◆ **Task statement**
Revise the listing by writing out again the lines that begin at the one containing "Tick the Is Scheduled checkbox" and stop after the one containing "(x=192, y=243)", with "screenshot" replaced by "image" and nothing else altered. Leave the pictures out of your answer.

◆ **Material for this task**
·····
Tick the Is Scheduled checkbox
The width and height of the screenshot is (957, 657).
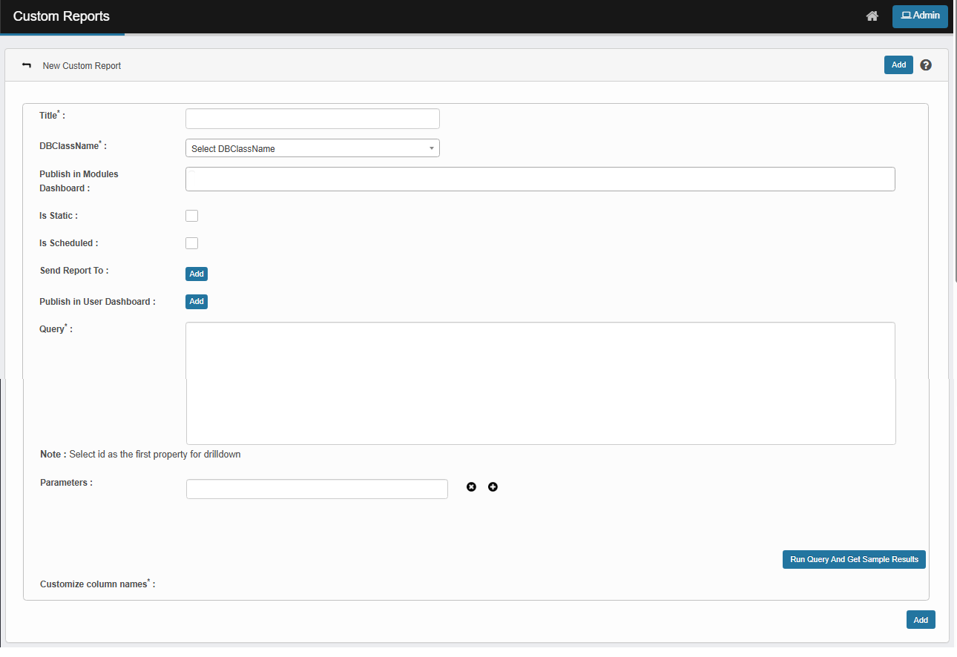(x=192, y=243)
·····
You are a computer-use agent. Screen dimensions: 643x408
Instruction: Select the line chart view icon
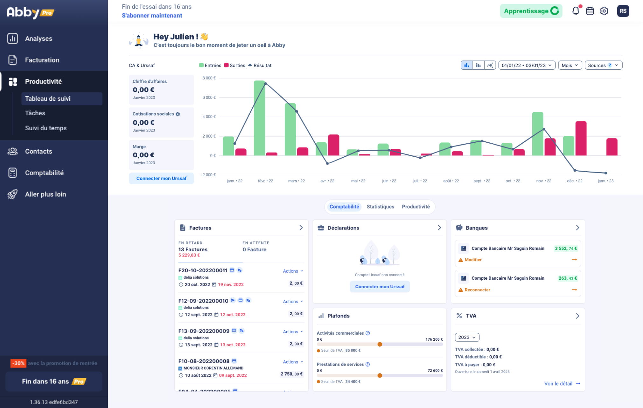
·····
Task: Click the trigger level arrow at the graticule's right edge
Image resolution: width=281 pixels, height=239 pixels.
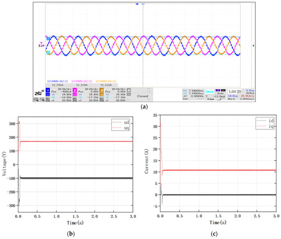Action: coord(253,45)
·····
◆ **Expected output**
Tick the Is Scheduled checkbox
The width and height of the image is (957, 657).
(x=192, y=243)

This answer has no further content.